▶ **WHAT TO PRODUCE**: In your answer, reproduce exactly the lines from the beginning of the listing below through the one containing "Next Post (832, 1810)", and only those lines.

▶ **SUPPLIED MATERIAL**:
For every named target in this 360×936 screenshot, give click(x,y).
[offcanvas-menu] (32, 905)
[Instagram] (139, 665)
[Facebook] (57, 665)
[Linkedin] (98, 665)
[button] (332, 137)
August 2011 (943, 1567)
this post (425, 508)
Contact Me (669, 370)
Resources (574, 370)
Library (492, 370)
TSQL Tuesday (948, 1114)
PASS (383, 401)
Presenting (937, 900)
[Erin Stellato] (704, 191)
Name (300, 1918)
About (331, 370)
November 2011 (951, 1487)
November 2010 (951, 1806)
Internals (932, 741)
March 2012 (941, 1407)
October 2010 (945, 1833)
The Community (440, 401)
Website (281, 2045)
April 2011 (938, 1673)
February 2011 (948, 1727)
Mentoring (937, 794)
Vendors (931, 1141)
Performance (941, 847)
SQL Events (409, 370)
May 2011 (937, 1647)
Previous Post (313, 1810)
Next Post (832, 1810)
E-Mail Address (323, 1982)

▶ **FINISHED EXERCISE**:
For every named target in this 360×936 screenshot, give click(x,y).
[offcanvas-menu] (32, 905)
[Instagram] (139, 665)
[Facebook] (57, 665)
[Linkedin] (98, 665)
[button] (332, 137)
August 2011 (943, 1567)
this post (425, 508)
Contact Me (669, 370)
Resources (574, 370)
Library (492, 370)
TSQL Tuesday (948, 1114)
PASS (383, 401)
Presenting (937, 900)
[Erin Stellato] (704, 191)
Name (300, 1918)
About (331, 370)
November 2011 (951, 1487)
November 2010 (951, 1806)
Internals (932, 741)
March 2012 (941, 1407)
October 2010 (945, 1833)
The Community (440, 401)
Website (281, 2045)
April 2011 (938, 1673)
February 2011 (948, 1727)
Mentoring (937, 794)
Vendors (931, 1141)
Performance (941, 847)
SQL Events (409, 370)
May 2011 (937, 1647)
Previous Post (313, 1810)
Next Post (832, 1810)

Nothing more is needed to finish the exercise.